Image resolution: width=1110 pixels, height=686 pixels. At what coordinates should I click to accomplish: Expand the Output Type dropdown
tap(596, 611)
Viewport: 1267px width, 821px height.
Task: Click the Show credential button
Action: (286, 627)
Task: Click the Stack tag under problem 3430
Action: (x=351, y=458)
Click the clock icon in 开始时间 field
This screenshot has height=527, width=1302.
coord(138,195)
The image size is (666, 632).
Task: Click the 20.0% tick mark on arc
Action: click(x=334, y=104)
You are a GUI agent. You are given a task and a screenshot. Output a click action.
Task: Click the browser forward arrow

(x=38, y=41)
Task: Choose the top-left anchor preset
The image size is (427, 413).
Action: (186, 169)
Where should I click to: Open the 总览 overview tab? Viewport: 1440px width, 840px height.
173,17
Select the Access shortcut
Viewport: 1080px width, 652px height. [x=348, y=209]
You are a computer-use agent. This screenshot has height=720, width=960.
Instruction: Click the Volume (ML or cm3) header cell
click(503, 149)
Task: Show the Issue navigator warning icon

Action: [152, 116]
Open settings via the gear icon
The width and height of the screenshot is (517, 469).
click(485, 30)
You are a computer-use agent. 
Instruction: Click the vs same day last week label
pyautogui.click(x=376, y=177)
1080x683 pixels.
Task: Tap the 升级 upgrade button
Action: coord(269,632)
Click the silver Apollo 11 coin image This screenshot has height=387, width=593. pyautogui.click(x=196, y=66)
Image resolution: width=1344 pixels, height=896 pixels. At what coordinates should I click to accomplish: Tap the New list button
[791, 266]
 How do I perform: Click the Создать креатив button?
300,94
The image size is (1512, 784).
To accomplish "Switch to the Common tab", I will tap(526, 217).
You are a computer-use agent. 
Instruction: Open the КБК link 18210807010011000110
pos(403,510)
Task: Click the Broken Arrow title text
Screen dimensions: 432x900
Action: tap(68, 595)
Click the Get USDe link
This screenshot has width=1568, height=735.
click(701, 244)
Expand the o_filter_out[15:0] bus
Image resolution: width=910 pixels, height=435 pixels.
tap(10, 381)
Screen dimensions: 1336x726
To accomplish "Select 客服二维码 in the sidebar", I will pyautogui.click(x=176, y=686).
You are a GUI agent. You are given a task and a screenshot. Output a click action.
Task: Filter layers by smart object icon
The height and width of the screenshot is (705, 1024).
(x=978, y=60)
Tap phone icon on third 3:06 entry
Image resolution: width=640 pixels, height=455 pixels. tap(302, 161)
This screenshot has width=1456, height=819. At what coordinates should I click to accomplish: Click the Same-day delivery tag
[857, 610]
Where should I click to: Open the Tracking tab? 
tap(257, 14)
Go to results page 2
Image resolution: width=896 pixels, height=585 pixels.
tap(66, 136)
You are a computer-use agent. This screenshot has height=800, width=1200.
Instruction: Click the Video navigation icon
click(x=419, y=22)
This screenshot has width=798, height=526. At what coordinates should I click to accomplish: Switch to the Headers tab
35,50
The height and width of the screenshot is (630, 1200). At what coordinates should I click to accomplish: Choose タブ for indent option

^^^^

■ WORK TASK
Report all lines above with "Choose".

■ YOUR SOLUTION
Task: Choose the top-left anchor preset
The height and width of the screenshot is (630, 1200). At what coordinates should I click to accomplish: Choose タブ for indent option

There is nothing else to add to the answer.